▶ _TASK DETAILS_
Find the string "heading" in the data, then copy every line where it is found.

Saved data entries
------
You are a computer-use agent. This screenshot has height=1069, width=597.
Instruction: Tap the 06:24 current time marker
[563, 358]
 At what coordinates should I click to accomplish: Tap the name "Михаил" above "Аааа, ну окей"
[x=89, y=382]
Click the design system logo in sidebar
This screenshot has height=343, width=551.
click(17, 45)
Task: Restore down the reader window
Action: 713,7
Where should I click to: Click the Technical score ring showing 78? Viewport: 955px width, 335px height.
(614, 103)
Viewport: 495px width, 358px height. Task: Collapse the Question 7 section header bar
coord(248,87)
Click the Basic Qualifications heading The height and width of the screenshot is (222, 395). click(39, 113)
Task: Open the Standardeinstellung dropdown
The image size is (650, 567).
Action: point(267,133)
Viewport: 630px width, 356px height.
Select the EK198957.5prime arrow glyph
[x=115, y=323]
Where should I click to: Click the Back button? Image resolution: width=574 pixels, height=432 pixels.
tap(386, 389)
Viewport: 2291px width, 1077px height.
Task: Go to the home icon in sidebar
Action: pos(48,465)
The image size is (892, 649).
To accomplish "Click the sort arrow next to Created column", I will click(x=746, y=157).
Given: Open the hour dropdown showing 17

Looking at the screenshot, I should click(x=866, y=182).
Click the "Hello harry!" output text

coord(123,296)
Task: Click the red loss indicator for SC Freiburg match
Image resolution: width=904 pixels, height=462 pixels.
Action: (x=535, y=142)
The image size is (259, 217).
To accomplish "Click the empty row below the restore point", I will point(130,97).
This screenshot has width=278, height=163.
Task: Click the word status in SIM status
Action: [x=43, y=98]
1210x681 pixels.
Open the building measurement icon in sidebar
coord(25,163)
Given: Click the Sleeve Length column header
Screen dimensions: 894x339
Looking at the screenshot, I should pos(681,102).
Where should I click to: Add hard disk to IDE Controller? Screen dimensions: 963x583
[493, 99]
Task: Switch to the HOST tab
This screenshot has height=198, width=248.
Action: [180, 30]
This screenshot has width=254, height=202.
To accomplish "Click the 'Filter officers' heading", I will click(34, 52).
------
▶ _WORKED SOLUTION_
Click the Basic Qualifications heading The height and width of the screenshot is (222, 395). click(39, 113)
To accomplish "Click the 'Filter officers' heading", I will click(34, 52).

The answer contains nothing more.